Installing Haproxy
This guide will help you install HAProxy for use instead of Apache’s mod_proxy_balancer. HAProxy is a highly configurable proxy server with tons of options that you can read all about on their website. We’re mainly interested in using HAProxy because it can tell which of your mongrels are ready to handle a request and avoid pileups on busy mongrels.
Impact to your website
You can configure and test HAProxy without impacting any applications you may already have running. When you’re ready to swap it in, you’ll just need to restart Apache. The downtime to the outside world will be very brief.
Getting HAProxy
The first step is to download, build and install the software.
wget http://haproxy.1wt.eu/download/1.2/src/haproxy-1.2.17.tar.gz
tar xvzf haproxy*
cd haproxy*
make TARGET=linux26
cp haproxy /usr/
sudo install —owner=root —group=root -m700 haproxy /usr/sbin/
Configuring the proxy server
Download this configuration file. At the bottom of the file, edit the listen section to use the correct mongrel ports. If you have more than one application, you can add additional listen blocks. For each additional listen block, increment the haproxy listen port (7001,7002,etc) and adjust the mongrel ports for the application (8000, 8010, 8020,etc).
Save the configuration to your server as /etc/haproxy.conf.

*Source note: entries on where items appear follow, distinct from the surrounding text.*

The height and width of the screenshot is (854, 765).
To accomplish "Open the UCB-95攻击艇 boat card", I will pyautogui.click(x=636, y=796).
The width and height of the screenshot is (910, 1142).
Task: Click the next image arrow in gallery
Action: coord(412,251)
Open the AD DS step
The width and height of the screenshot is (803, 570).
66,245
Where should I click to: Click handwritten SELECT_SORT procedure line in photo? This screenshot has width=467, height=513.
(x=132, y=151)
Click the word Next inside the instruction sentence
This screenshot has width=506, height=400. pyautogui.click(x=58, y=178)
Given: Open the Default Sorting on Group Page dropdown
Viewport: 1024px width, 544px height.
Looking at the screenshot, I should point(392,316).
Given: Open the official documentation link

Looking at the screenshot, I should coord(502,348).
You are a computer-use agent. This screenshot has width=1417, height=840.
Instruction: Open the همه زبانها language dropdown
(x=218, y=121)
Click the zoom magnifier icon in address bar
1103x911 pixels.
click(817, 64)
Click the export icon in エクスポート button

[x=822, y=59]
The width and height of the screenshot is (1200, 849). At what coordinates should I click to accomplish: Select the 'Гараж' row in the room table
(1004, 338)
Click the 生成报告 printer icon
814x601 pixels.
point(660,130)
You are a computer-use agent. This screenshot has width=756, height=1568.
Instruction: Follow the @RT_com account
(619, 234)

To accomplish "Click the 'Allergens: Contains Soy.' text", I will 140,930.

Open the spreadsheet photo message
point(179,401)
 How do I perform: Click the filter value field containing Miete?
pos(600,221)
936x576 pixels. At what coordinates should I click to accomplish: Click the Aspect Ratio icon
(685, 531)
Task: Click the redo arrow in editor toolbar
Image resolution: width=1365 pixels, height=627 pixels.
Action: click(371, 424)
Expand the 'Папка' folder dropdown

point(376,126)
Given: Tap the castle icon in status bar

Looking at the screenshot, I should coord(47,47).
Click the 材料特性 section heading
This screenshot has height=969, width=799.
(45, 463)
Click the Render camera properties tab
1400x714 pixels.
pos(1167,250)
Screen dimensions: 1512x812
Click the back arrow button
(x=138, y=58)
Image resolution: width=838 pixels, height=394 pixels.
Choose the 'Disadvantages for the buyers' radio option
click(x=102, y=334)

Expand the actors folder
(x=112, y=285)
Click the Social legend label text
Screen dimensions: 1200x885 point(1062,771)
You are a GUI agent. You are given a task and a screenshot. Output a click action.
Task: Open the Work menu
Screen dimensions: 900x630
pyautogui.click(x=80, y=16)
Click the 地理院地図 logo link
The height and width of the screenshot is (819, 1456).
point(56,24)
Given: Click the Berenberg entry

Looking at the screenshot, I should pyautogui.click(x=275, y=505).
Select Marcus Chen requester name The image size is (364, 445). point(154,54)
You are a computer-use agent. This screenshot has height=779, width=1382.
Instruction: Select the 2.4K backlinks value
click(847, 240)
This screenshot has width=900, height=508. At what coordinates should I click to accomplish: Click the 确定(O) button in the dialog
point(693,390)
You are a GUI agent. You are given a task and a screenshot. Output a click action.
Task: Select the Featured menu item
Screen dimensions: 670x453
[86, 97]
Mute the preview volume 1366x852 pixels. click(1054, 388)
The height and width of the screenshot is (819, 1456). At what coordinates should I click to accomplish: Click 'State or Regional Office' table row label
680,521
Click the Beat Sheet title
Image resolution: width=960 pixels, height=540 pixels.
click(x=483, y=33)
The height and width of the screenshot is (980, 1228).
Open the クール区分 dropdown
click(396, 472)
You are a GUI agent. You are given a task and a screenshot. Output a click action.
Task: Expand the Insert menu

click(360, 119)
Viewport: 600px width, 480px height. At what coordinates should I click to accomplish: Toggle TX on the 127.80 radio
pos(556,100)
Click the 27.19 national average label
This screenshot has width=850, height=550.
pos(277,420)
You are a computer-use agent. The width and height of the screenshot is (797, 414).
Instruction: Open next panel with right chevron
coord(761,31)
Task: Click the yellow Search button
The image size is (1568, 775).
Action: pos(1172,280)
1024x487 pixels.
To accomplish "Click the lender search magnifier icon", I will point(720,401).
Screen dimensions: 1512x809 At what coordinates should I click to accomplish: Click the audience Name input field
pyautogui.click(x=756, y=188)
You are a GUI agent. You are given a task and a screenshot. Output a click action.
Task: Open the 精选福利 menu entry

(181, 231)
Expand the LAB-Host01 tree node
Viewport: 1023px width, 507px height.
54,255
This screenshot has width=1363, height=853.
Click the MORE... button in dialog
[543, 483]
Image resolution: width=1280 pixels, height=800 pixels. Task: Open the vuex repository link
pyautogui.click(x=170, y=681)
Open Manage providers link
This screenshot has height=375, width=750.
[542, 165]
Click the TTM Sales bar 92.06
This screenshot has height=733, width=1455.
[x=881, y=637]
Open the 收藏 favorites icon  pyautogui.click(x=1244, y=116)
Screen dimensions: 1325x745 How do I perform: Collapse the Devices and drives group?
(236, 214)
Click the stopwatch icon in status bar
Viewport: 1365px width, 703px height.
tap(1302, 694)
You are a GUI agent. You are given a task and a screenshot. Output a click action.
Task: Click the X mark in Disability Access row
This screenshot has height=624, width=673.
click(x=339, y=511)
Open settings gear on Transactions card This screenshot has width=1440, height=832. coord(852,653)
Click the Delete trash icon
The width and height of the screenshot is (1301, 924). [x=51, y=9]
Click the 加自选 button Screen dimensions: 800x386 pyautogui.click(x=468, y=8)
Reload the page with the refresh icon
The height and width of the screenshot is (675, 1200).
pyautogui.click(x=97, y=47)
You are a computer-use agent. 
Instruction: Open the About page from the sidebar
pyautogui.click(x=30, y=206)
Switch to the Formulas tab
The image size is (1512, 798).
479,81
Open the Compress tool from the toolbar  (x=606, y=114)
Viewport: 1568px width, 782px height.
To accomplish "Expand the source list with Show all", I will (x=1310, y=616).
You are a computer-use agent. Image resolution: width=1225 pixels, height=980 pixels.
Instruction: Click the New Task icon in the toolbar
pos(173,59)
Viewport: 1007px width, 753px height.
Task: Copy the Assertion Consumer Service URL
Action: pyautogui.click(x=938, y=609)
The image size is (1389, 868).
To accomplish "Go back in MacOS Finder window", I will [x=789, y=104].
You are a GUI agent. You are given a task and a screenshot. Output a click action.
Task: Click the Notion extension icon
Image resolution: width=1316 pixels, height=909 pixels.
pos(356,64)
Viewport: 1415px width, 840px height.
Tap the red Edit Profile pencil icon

Now save this init script to /etc/init.d/haproxy, then run:
sudo chmod +x /etc/init.d/haproxy
sudo chkconfig haproxy on
sudo /sbin/service haproxy start
Test your configuration before you continue (you might need to ‘yum install -y curl’):
curl localhost:7001
You should see the HTML from the root URL of your application. If not, double check your settings and restart the proxy with sudo /sbin/service haproxy restart until you do.
Configuring Apache
Once things seem to be working, you can update your Apache configuration. This will be located on your server at /etc/httpd/conf/apps/APPNAME.conf. If you configured the application as the default vhost, then it will be at /etc/httpd/conf/default.conf
Be sure to backup your configuration just in case, and then:
- Remove the mod_proxy_balancer that start with: <Proxy balancer://APPNAME_cluster>
- Look for this line:
RewriteRule ^/(.*)$ balancer://APPNAME_cluster%{REQUEST_URI} [P,QSA,L] - And change it to this:
RewriteRule ^/(.*)$ http://localhost:7001%{REQUEST_URI} [P,QSA,L]
Be sure to use the correct listen port for your application. In the haproxy configuration template, we use 7001 for the first application.
Restart Apache to reload the configuration.
sudo /sbin/service httpd restart
Now check to see if your site is still up.